Wednesday, May 22, 2013
Tessa L. Dysart (Regent University School of Law) has posted The Protected Innocence Initiative: Building Protective State Law Regimes for America’s Sex-Trafficked Children (Columbia Human Rights Law Review, Vol. 44, 2013) on SSRN. Here is the abstract:
Under the federal Trafficking Victims Protection Act of 2000 (TVPA), the prostitution of minors under the age of eighteen falls specifically within the crime of human trafficking, which makes prostituted children trafficking victims. Human sex trafficking includes the “recruit[ing], entic[ing], harbor[ing], transport[ing], provid[ing], obtain[ing], or maintain[ing]” of minors for commercial sexual exploitation. The passage of the TVPA increased political and public awareness of the existence of human trafficking, but initially most of this awareness was focused on trafficking across international borders. In recent years, however, the federal government and non-profit organizations have turned their attention to the trafficking of U.S. citizens in general and domestic minor sex trafficking in particular.
“Domestic minor sex trafficking is the commercial sexual exploitation of American children within U.S. borders and is synonymous with child sex slavery, child sex trafficking, prostitution of children, and commercial sexual exploitation of children.” Although Congress has enacted tough laws that comprehensively address the crime of sex trafficking, limited federal enforcement resources constrain the federal government’s ability to combat domestic minor sex trafficking, which is just one subset of the overall crime of human trafficking. Furthermore, because domestic minor sex trafficking involves the prostitution of children, the prosecution of which has traditionally been a matter of state and local concern, it is important for states to play a significant role in prosecuting domestic minor sex traffickers and providing restorative care to victims. However, while many states criminalize human trafficking, only some states’ laws specifically address minor sex trafficking, and many of the laws are not as comprehensive and protective as federal law. Some states even treat trafficking victims as criminals or delinquents under state law.
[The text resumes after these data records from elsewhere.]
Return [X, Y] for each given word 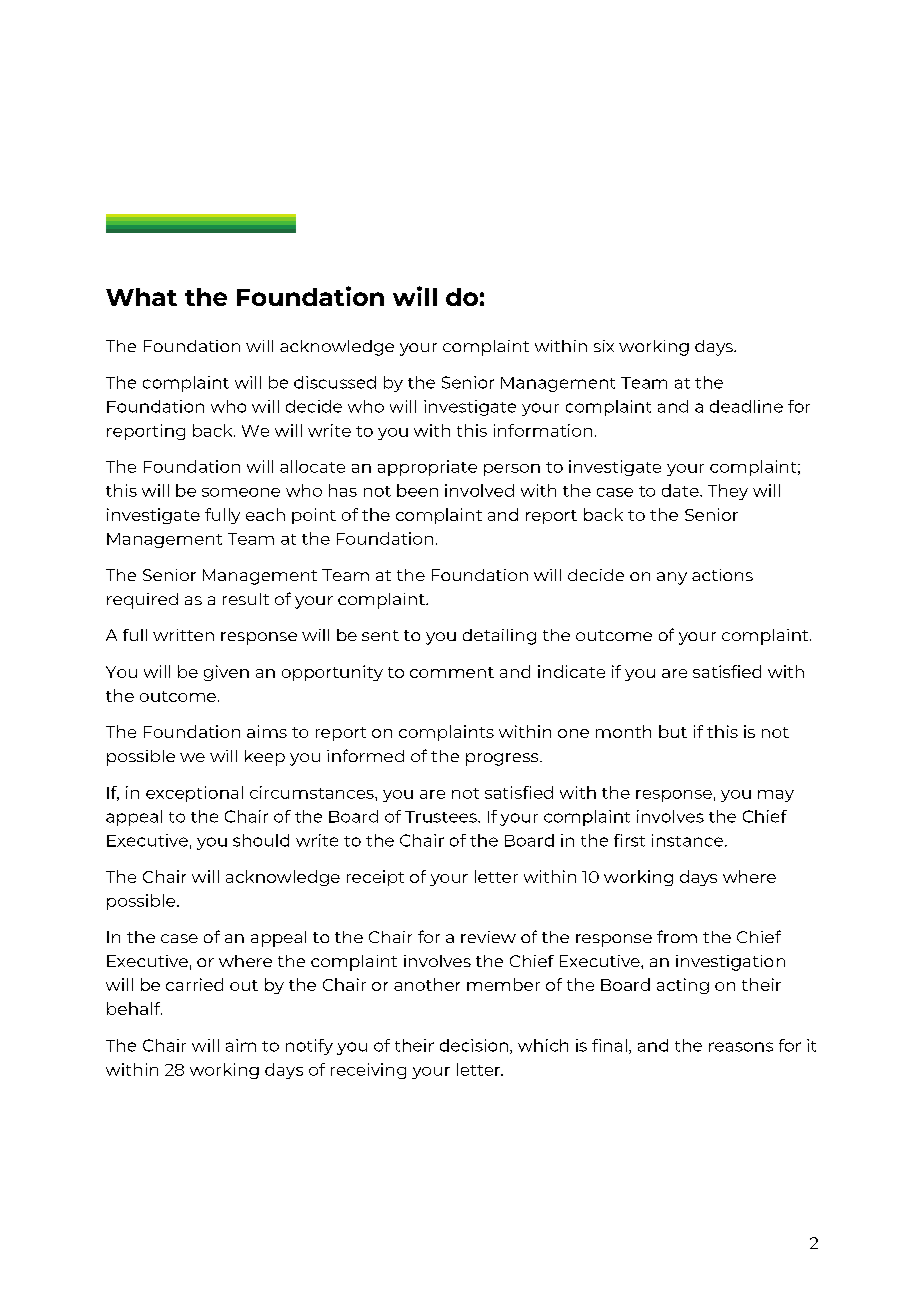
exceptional [194, 794]
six [604, 346]
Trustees [442, 817]
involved [479, 490]
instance [689, 840]
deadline [746, 406]
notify [309, 1047]
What [141, 297]
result [246, 599]
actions [722, 575]
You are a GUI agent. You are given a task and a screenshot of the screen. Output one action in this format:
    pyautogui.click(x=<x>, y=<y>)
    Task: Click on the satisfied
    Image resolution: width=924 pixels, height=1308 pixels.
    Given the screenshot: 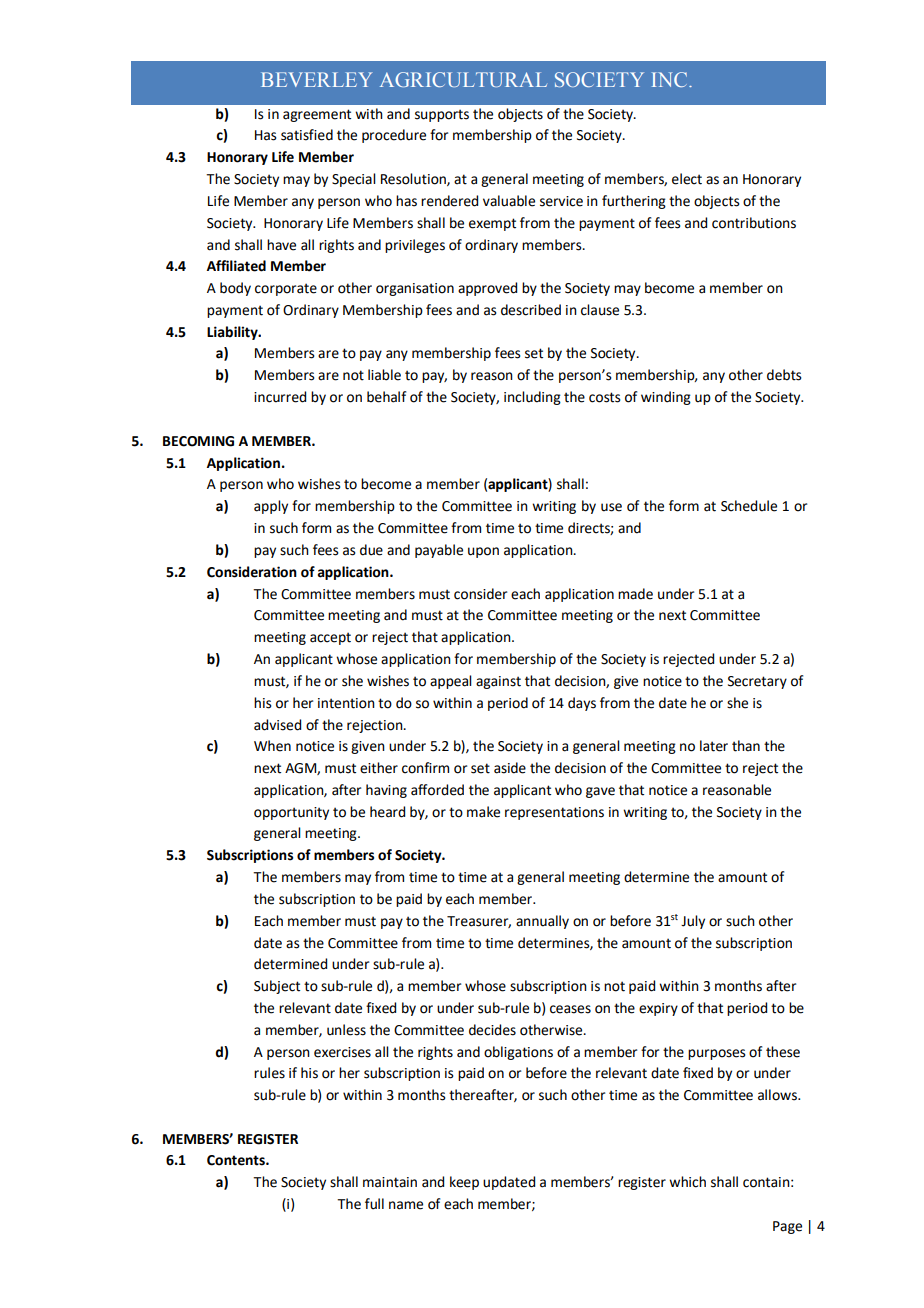 What is the action you would take?
    pyautogui.click(x=307, y=135)
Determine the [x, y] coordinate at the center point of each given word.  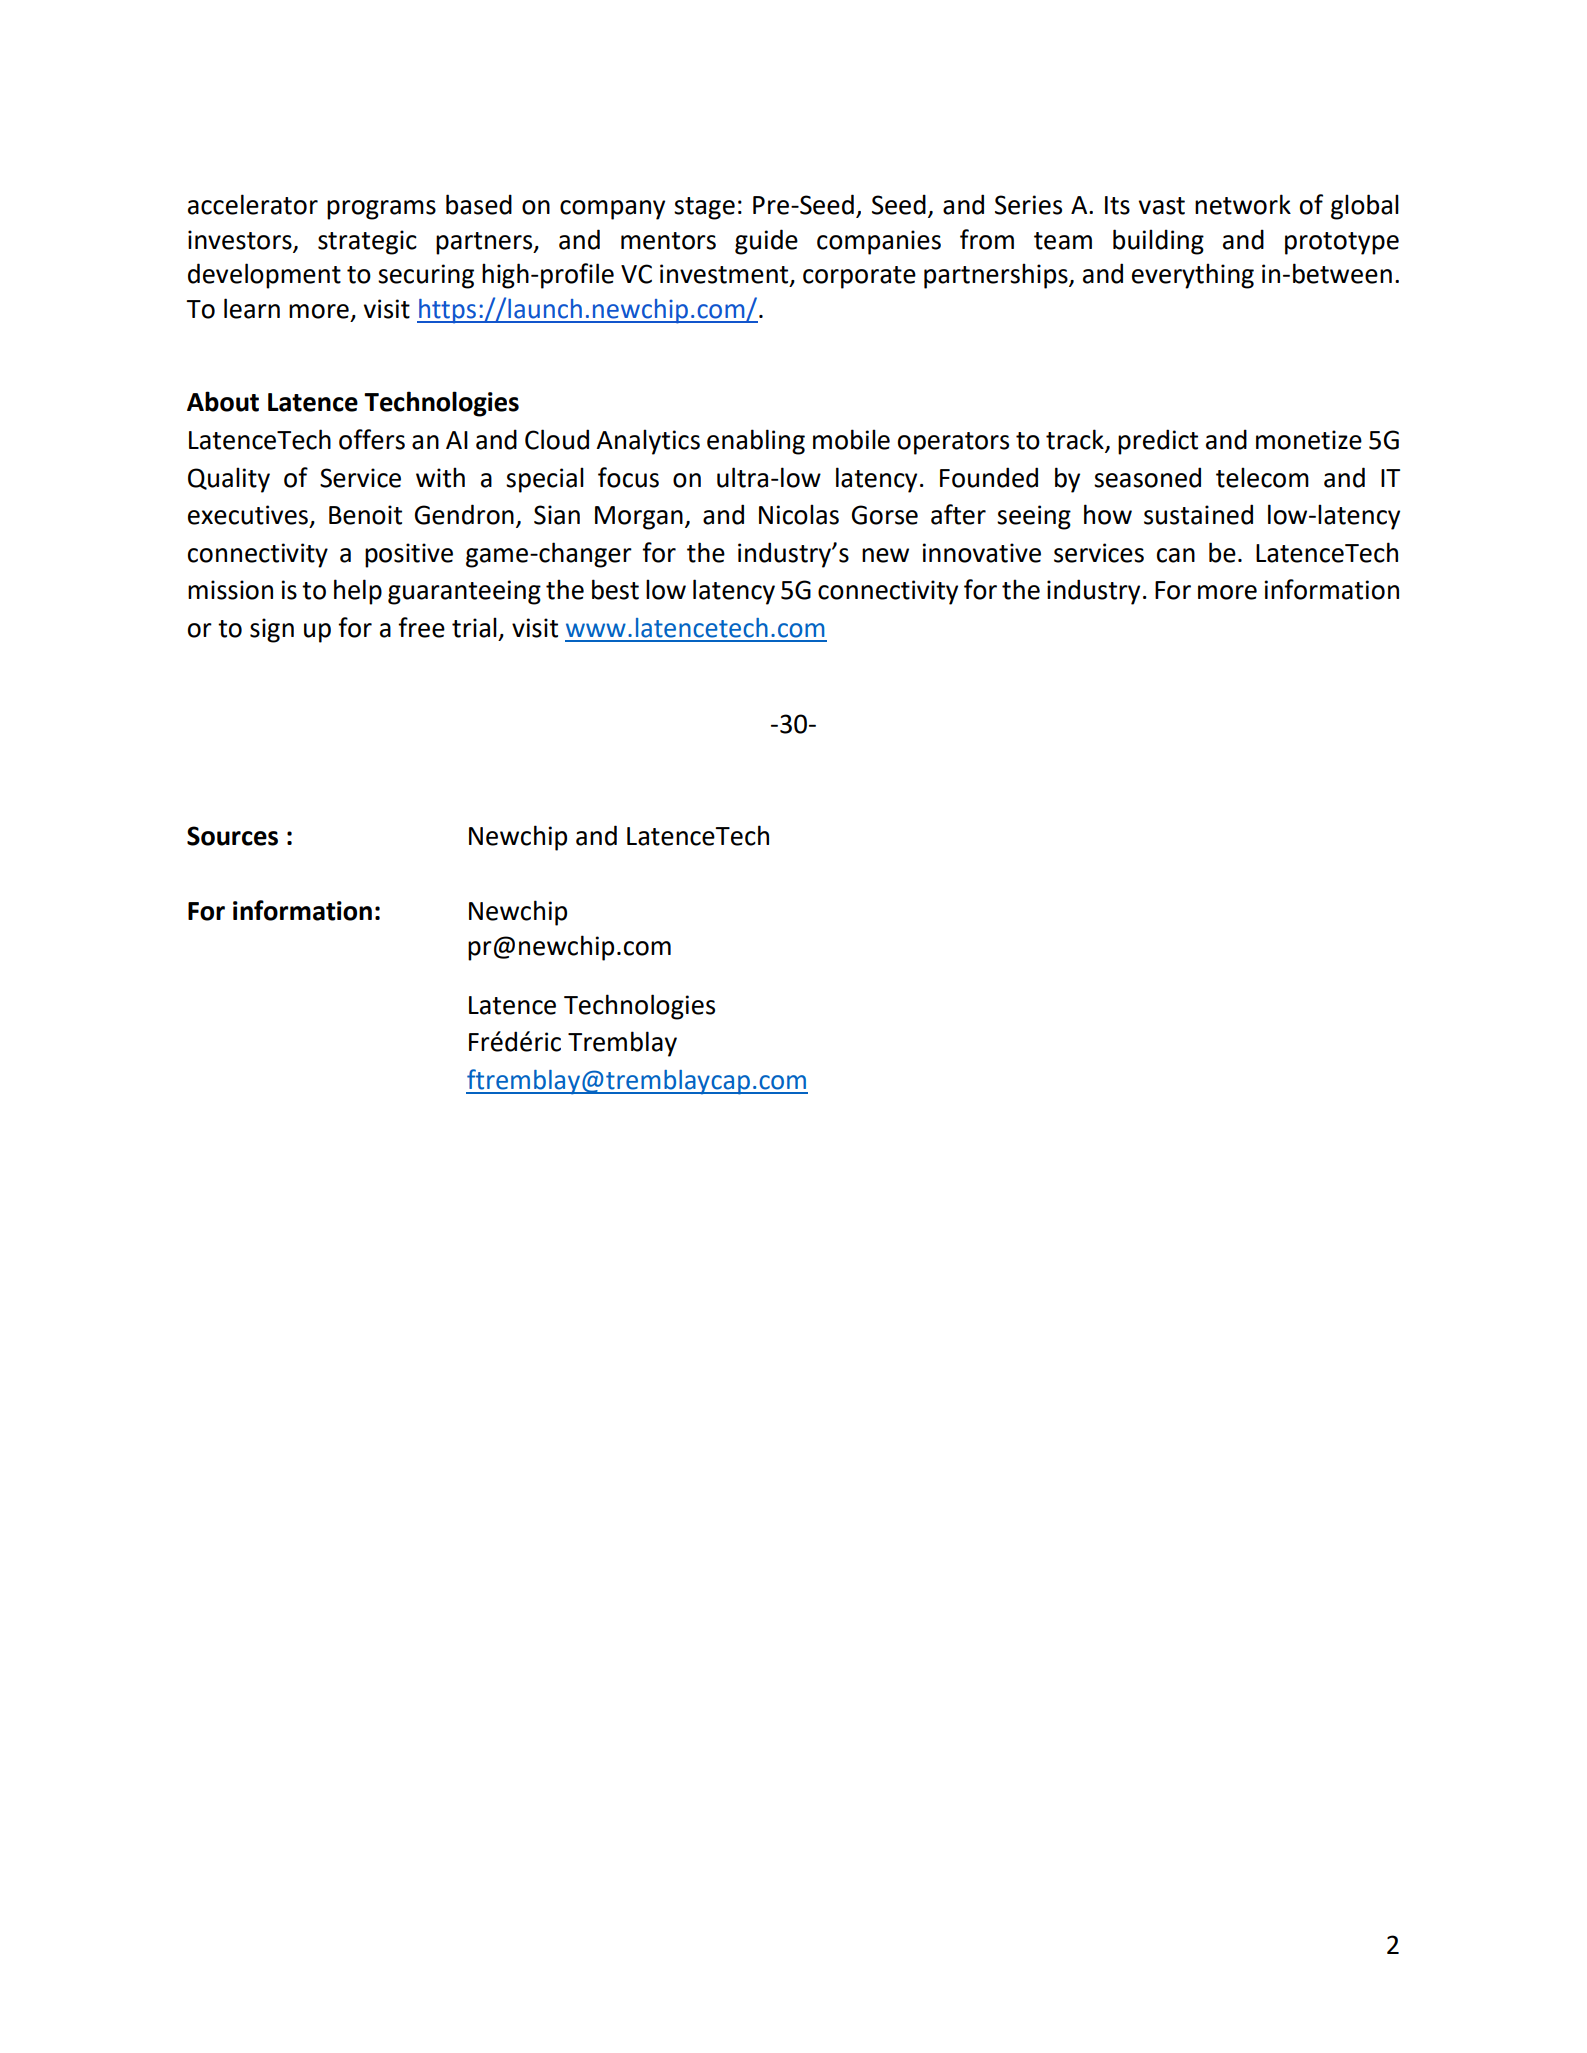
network [1243, 204]
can [1176, 555]
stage [704, 208]
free [421, 627]
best [615, 589]
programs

Until recently, the full extent to which state law addressed domestic minor sex trafficking and provided restorative care to victims was unknown. In December 2010, Shared Hope International, a non-profit organization committed to eradicating sex trafficking and slavery, announced the Protected Innocence Initiative, which “set out the basic policy principles required to create a safer environment for children.” The Initiative’s goal was to undertake a detailed analysis of the laws of each state and the District of Columbia on domestic minor sex trafficking and related issues, including laws criminalizing the commercial sexual abuse of children, laws pertaining to non-commercial child sexual abuse, child protective (dependency) and delinquency provisions, and laws relating to police training and investigative techniques. The analysis, which was undertaken with the American Center for Law and Justice, identified numerous weaknesses in state domestic minor sex trafficking laws that must be remedied for states to effectively and comprehensively address domestic minor sex trafficking. While some states have improved their laws since the Protected Innocence Initiative research was completed, there is still a significant amount of work to be done to make state laws truly protective of domestic minor sex trafficking victims.
In Part II of this Article, I explain the purpose and necessity of the Protected Innocence Initiative by first reviewing the federal laws on domestic minor sex trafficking, which provide a useful comparison point for state laws, and then examining the need for states and localities to play a role in investigating and prosecuting domestic minor sex trafficking. In Part III, I set out the specific policy principles analyzed in the Protected Innocence Initiative Methodology, explain why the Protected Innocence Initiative focused on a methodology rather than a model law, and review the Protected Innocence Initiative’s findings on key components. Finally, in Part IV, I discuss state legislative responses to domestic minor sex trafficking since the Protected Innocence Initiative and recommend additional steps for the future.